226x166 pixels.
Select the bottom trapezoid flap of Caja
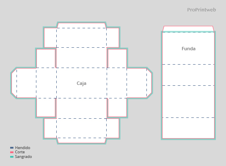pos(82,141)
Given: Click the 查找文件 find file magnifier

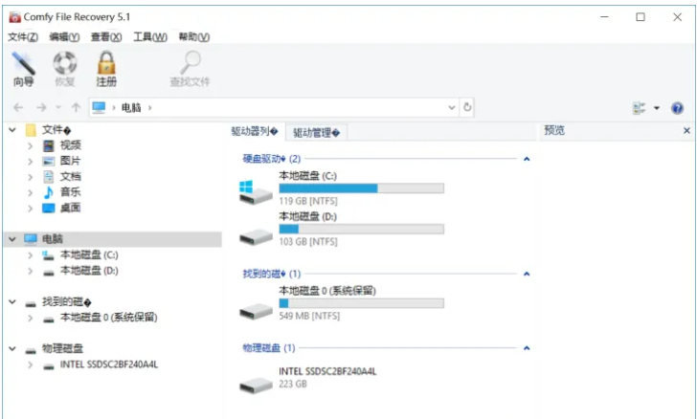Looking at the screenshot, I should 190,69.
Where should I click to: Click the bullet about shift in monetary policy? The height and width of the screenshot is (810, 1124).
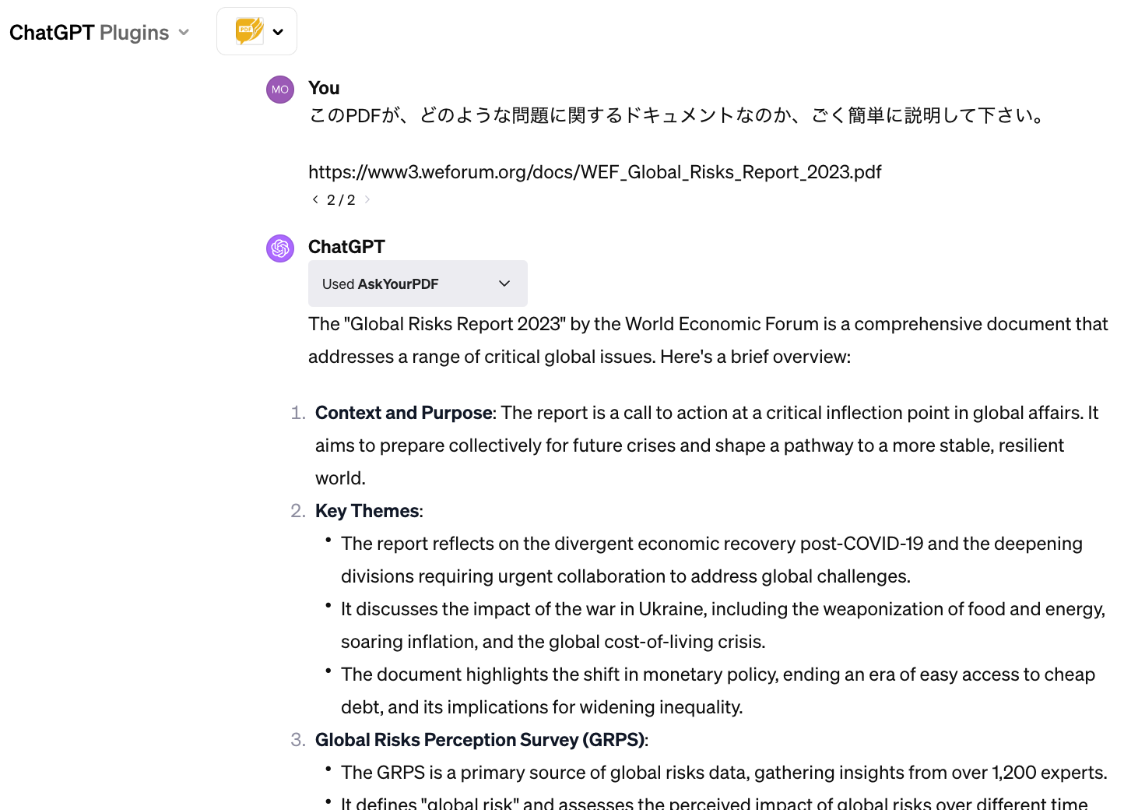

● What you should do: Repeat the records verbatim, excluding pictures.

● Exercise answer:
226x166 pixels.
Select the bottom trapezoid flap of Caja
pos(82,141)
Given: Click the 查找文件 find file magnifier

Looking at the screenshot, I should 190,69.
Where should I click to: Click the bullet about shift in monetary policy? The height and width of the screenshot is (810, 1124).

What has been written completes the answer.